My comment was the first on the piece, and it's gone now, too, so I decided to post it here:
this is disgusting. you were not involved in an "extramarital relationship." "extramarital relationships" don't land people in prison. you are a child predator, an abuser, and possibly a rapist. you say that "we gave the devil a foothold", but that was all you, bro. you abused your power and a young person whose care you were charged with. no minor can consent to sex with a adult. have you learned nothing in prison? five pages of this junk? really, CT?
Oddly, the following response comment to me still stands on the piece, and without my own comment, it shapes another sort of imaginary narrative about the behavior of people who are sickened by a leadership publication allowing a predator to cast his teenage victim as an adulteress:
Hey Pastor Tim and Suzannah...you're both SO full of grace...unbelievable...it's not a wonder people don't want to stop sin habits in life (no matter WHAT they are) when the response is so grace-filled as the ones above...you both are missing the point - he is admitting that he will be labeled (and rightfully so) a sex offender for the rest of his life - but what he IS doing with his story is warning ANY of us about ANY sin pattern that will destroy ANY one who ignores God's plans and ways. instead of calling him names (which may be true or not) we should be confessing, forsaking, and finding mercy for the sin that can so easily entangle ANY ONE of us...we should be saying 'Thank you for sharing your story' and then 'Father, keep working on him (and me) to be more like Your Son.' This isn't five pages of junk...this is the story of the beginning of a restored heart - the kind of story that Jesus began regularly with "Go, and sin no more." Thanks, Name Withheld and CT
I didn't engage in any "name-calling." Adults who prey on minors are very much abusers and predators. If he was convicted of statutory rape--and the piece asserts plainly (and problematically) that he had a "physical relationship" with a minor--he is a rapist. Obscuring those truths--and calling it Christian leadership--is deeply troubling and dangerous.
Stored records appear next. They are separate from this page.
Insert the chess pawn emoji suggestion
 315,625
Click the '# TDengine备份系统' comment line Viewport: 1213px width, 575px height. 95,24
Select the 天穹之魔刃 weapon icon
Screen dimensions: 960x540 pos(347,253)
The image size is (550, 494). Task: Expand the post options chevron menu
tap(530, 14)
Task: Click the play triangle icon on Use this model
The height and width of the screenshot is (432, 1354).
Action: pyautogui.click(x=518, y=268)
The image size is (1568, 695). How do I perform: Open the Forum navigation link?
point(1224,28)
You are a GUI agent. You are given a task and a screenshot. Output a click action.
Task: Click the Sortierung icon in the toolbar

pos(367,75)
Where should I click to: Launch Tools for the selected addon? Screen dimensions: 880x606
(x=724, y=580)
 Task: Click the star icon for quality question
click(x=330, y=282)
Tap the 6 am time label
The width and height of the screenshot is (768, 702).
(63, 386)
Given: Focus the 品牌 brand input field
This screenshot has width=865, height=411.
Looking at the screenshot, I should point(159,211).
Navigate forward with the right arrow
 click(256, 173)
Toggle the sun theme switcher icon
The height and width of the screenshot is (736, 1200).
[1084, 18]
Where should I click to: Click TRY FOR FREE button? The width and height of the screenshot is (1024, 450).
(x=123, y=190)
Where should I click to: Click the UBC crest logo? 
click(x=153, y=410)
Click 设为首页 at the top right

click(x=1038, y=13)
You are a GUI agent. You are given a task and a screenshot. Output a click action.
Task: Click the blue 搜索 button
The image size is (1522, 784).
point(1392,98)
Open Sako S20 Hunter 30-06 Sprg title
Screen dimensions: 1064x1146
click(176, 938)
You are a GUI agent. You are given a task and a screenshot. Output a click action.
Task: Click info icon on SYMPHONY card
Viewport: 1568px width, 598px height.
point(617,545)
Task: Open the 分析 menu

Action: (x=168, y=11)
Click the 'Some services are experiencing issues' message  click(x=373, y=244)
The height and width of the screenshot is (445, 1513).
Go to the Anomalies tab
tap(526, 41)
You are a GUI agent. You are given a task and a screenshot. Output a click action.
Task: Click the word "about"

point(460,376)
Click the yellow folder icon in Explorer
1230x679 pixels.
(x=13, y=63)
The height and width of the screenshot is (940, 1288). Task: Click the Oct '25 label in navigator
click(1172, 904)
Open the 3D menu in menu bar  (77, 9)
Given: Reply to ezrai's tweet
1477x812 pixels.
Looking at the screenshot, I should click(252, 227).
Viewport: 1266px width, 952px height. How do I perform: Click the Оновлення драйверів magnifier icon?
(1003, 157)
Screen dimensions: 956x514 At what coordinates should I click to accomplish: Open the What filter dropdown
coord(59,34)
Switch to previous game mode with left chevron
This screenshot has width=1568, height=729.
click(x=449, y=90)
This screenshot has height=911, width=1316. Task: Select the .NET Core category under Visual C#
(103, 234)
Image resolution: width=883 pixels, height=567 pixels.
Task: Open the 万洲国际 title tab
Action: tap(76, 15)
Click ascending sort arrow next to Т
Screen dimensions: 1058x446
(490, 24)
We're gonna keep dragging this into the light. Downgrading rape to "a sin that can so easily entangle ANY ONE of us" is not grace; it's a manipulative sleight of hand favoring abusers and re-victimizing the people whose trust, bodies, and childhood they violated. Deleting comments and blocking critics on twitter (as editor Drew Dyck has done) will not make this important conversation go away.
People don't abuse kids--or fail to "stop sin habits"--because "ungracious" Christians won't let them paint young victims with their shame. I rebuke any abuse-enabling, oppressive grace-talk that lays the fault for abuse on anyone but abusers and the cultures and systems favoring them.
Grace and good leadership protect the vulnerable, not power and predation. Take down the post, Leadership Journal and Christianity Today.